Line Emission from Radiation-Pressurized HII Region II: Dynamics and Population Synthesis

TL;DR

This study models HII regions considering radiation pressure and winds, revealing their significant impact on emission line ratios and potential explanation for observed differences in galaxy spectra across cosmic time.

Contribution

It introduces a population synthesis model that incorporates radiation pressure effects, challenging previous wind-dominated assumptions in HII region modeling.

Findings

Line ratios can exceed previous theoretical limits.

Radiation pressure significantly influences galactic emission lines.

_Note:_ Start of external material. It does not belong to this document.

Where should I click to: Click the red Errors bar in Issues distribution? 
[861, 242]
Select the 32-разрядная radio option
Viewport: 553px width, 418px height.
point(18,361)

Possible explanation for high-redshift galaxy line ratio offsets.

Abstract

Optical and infrared emission lines from HII regions are an important diagnostic used to study galaxies, but interpretation of these lines requires significant modeling of both the internal structure and dynamical evolution of the emitting regions. Most of the models in common use today assume that HII region dynamics are dominated by the expansion of stellar wind bubbles, and have neglected the contribution of radiation pressure to the dynamics, and in some cases also to the internal structure. However, recent observations of nearby galaxies suggest that neither assumption is justified, motivating us to revisit the question of how HII region line emission depends on the physics of winds and radiation pressure. In a companion paper we construct models of single HII regions including and excluding radiation pressure and winds, and in this paper we describe a population synthesis code that uses these models to simulate galactic collections of HII regions with varying physical parameters. We show that the choice of physical parameters has significant effects on galactic emission line ratios, and that in some cases the line ratios can exceed previously claimed theoretical limits. Our results suggest that the recently-reported offset in line ratio values between high-redshift star-forming galaxies and those in the local universe may be partially explained by the presence of large numbers of radiation pressured-dominated HII regions within them.